The issue before us is not whether defendant was under arrest when the narcotics were found in his pockets, but whether the search revealing the drugs was itself constitutional. We have held that "[s]tanding alone, `the use of handcuffs does not necessarily turn an encounter into an arrest for which probable cause is required.'" State v. Apalakis, 797 A.2d 440, 445-46 (R.I.2002) (quoting United States v. Fountain, 2 F.3d 656, 666 (6th Cir.1993)). However, "[w]henever a police officer detains a person, `even if briefly, * * * the detention must [conform] with the strictures'" of the Fourth Amendment to the United States Constitution and article 1, section 6, of the Rhode Island Constitution. Foster, 842 A.2d at 1050 (quoting State v. Bjerke, 697 A.2d 1069, 1071 (R.I.1997) (alteration in original)).

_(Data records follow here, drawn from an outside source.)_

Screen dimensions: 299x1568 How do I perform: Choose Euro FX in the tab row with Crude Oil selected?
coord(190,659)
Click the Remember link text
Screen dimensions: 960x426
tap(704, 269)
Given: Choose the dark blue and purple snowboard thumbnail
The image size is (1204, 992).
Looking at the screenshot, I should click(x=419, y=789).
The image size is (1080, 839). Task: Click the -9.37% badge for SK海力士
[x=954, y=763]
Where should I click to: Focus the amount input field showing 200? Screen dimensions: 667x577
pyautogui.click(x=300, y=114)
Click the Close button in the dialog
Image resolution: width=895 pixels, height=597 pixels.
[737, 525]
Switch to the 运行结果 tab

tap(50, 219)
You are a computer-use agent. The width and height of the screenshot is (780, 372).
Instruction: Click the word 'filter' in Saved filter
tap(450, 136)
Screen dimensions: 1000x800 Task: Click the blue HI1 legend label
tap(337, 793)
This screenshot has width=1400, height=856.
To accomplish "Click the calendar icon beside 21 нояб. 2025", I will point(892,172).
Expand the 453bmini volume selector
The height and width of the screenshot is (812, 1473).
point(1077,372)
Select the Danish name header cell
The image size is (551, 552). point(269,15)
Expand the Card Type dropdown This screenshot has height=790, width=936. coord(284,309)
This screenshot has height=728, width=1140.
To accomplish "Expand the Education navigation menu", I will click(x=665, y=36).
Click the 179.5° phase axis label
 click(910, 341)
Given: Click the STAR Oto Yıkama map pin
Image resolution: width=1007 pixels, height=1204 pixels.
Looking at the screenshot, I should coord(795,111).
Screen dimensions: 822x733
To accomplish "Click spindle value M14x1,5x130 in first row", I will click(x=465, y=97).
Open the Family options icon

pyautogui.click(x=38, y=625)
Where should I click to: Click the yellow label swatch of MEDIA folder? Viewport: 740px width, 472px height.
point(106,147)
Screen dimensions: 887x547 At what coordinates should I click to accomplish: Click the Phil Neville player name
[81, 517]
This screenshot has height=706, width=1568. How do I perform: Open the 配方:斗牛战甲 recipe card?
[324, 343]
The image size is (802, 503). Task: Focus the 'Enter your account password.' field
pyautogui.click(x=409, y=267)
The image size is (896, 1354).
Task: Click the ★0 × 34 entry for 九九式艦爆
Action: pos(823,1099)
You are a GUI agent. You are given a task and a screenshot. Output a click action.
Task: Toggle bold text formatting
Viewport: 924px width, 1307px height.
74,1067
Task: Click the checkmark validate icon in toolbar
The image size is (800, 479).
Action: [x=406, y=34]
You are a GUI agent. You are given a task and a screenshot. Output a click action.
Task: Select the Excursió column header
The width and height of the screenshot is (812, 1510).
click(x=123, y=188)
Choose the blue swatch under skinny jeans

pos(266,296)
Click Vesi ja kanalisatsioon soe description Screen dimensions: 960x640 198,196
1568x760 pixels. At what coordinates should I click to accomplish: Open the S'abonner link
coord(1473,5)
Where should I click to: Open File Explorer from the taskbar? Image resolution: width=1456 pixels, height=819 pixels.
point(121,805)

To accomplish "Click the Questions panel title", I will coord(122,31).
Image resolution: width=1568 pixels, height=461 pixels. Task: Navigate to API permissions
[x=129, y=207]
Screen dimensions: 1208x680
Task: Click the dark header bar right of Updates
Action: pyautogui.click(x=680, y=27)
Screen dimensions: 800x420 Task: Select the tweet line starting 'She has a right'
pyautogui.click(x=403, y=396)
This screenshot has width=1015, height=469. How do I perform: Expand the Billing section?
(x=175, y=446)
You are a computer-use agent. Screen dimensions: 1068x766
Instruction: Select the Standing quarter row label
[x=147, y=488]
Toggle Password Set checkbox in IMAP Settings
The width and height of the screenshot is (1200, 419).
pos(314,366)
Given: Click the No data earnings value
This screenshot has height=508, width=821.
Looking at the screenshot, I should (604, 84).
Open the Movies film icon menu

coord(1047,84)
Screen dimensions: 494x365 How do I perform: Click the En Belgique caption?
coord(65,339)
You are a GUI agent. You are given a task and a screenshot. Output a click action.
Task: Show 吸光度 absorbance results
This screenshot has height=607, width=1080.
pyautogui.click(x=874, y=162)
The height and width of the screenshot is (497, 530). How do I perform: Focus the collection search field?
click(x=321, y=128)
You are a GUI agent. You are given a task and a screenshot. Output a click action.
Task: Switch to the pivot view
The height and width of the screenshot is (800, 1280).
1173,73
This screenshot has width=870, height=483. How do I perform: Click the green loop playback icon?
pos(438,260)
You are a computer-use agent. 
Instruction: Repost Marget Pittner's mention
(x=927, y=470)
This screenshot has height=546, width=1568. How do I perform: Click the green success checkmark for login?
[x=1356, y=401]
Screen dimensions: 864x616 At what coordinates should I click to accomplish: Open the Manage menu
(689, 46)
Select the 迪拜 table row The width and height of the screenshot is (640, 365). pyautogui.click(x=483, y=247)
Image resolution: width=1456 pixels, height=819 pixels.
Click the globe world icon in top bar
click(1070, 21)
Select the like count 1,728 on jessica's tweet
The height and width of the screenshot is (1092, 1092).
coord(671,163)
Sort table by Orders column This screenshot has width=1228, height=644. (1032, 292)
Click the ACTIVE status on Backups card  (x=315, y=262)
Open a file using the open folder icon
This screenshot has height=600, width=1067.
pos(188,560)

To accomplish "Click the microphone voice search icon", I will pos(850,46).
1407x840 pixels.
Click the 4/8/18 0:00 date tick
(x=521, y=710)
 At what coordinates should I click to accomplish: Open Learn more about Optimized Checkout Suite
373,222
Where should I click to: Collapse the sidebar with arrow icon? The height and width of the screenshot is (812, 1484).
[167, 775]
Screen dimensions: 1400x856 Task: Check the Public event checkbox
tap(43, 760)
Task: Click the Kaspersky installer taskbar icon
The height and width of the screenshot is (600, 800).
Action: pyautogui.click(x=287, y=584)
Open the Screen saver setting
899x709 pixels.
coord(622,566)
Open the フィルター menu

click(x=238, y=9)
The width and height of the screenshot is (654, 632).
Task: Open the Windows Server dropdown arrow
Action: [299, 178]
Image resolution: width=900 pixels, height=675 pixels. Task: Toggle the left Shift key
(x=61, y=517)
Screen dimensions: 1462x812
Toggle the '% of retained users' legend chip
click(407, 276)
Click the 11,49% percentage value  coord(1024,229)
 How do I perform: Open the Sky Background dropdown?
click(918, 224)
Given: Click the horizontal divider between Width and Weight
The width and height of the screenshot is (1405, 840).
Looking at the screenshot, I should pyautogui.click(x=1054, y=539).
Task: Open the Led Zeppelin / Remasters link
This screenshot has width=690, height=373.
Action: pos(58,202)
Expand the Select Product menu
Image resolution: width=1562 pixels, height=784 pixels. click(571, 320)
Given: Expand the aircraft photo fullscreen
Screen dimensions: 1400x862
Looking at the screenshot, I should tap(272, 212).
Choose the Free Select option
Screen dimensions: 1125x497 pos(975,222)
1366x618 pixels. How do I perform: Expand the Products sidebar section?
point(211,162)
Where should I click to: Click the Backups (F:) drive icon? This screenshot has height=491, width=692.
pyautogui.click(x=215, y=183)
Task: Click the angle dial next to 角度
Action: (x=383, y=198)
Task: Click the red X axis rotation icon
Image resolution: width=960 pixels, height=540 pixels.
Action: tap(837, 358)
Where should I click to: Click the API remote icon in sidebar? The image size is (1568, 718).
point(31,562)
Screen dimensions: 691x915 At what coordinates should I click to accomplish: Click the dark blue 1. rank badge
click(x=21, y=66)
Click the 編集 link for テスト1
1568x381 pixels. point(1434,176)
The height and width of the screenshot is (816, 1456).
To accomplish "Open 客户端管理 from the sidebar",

Both this Court and the United States Supreme Court have recognized that "some seizures admittedly covered by the Fourth Amendment constitute such limited intrusions on the personal security of those detained and are justified by such substantial law enforcement interests that they may be made on less than probable cause, so long as police have an articulable basis for suspecting criminal activity." Foster, 842 A.2d at 1050 (quoting Michigan v. Summers, 452 U.S. 692, 699, 101 S.Ct. 2587, 69 L.Ed.2d 340 (1981)). In determining whether a search or seizure offends a defendant's constitutional rights, courts must balance "the intrusion on the defendant's privacy with the opposing interests of law enforcement in crime prevention and detection and the police officer[s'] safety." Id. (citing Summers, 452 U.S. at 697-98, 101 S.Ct. 2587). The following factors should be considered in determining the reasonableness of a police officer's suspicion prior to searching or seizing a suspect: "the location in which the conduct occurred, the time at which the incident occurred, the suspicious conduct or unusual appearance of the suspect, and the personal knowledge and experience of the police officer." Keohane, 814 A.2d at 330 (quoting State v. Holdsworth, 798 A.2d 917, 921 (R.I.2002)).

In this case, the police received a call — after dark — informing them that a breaking and entering was in progress on *248 the second floor of the building at 823 Park Avenue. Several Woonsocket police officers immediately were dispatched to the address where they found the defendant standing on the second-floor porch with a large object in his hand. With their guns drawn, the officers told the defendant to raise his hands, but before doing so, the defendant furtively placed behind him what soon was discovered to be a hatchet. While two of the officers waited below to secure the perimeter, Officer Scully went by himself upstairs to investigate the crime. Officer Scully, who was alone with the defendant, took the necessary precautions to protect himself from this armed suspect by handcuffing him before he searched for weapons; the large hatchet sticking out of the defendant's back pocket was found even before a search had begun. Officer Scully then investigated further and observed the door that clearly had been hit repeatedly with the hatchet. We conclude that at no time during the search and subsequent arrest of the defendant did Officer Scully violate the defendant's Fourth Amendment rights. Based on all the evidence before him, Officer Scully had probable cause to believe that the defendant was involved in the breaking and entering in progress. We affirm the hearing justice's denial of the defendant's motion to suppress.[3]

Conclusion

For the reasons stated above, we affirm the judgment of the Superior Court. The record shall be remanded to the Superior Court.

NOTES

[1] The police later discovered that defendant's girlfriend had lived in that apartment.

[2] Included in the criminal information packet were the narcotics, toxicology reports identifying the substances as marijuana and cocaine, and a police report detailing the arrest and subsequent search.

[3] We note that these facts also could satisfy probable cause necessary for an arrest.